*INSTRUCTIONS TO FOLLOW:* What you return should be the exact lines from the one with "This screenshot has height=555, width=1099." to the end of the records below, both included, and no pictures.

[Data entries]
━━━

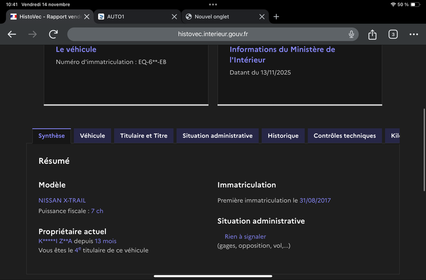
Task: Tap the histovec.interieur.gouv.fr address bar
Action: coord(213,34)
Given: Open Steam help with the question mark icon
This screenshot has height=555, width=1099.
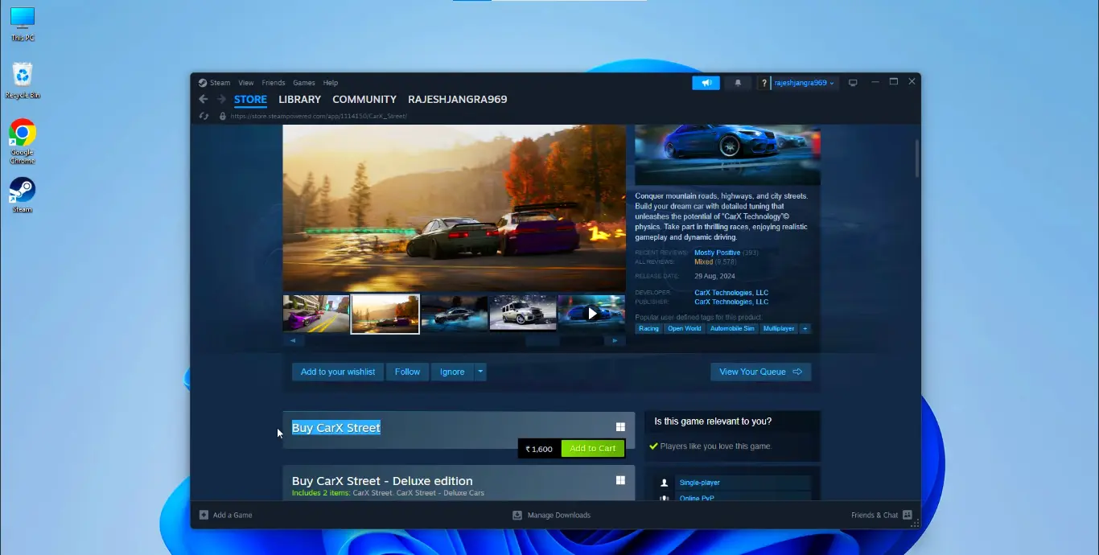Looking at the screenshot, I should click(763, 82).
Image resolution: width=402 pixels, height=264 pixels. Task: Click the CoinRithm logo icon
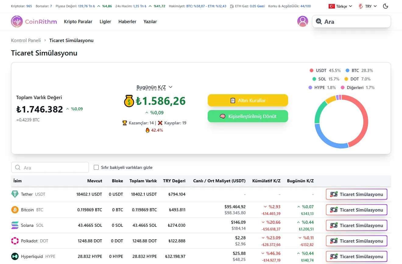(x=17, y=21)
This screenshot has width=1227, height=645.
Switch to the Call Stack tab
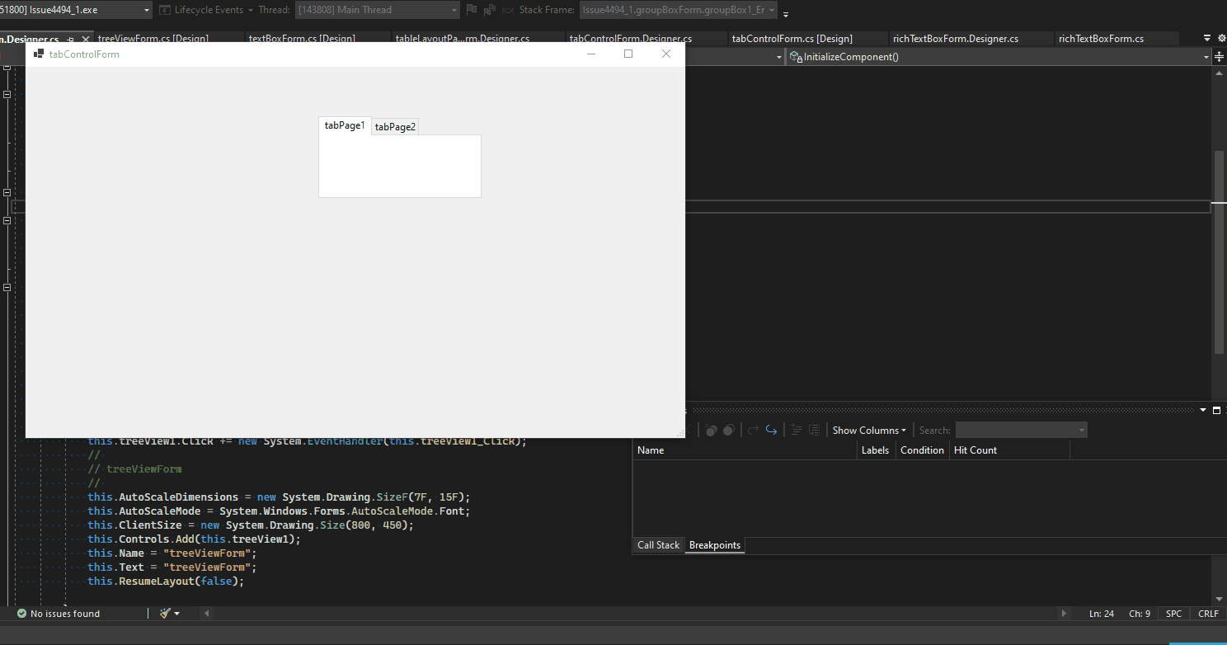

━━━

*FINAL ANSWER:*
This screenshot has height=555, width=1099.
Looking at the screenshot, I should click(763, 82).
Image resolution: width=402 pixels, height=264 pixels. Task: Click the CoinRithm logo icon
(x=17, y=21)
This screenshot has width=1227, height=645.
Switch to the Call Stack tab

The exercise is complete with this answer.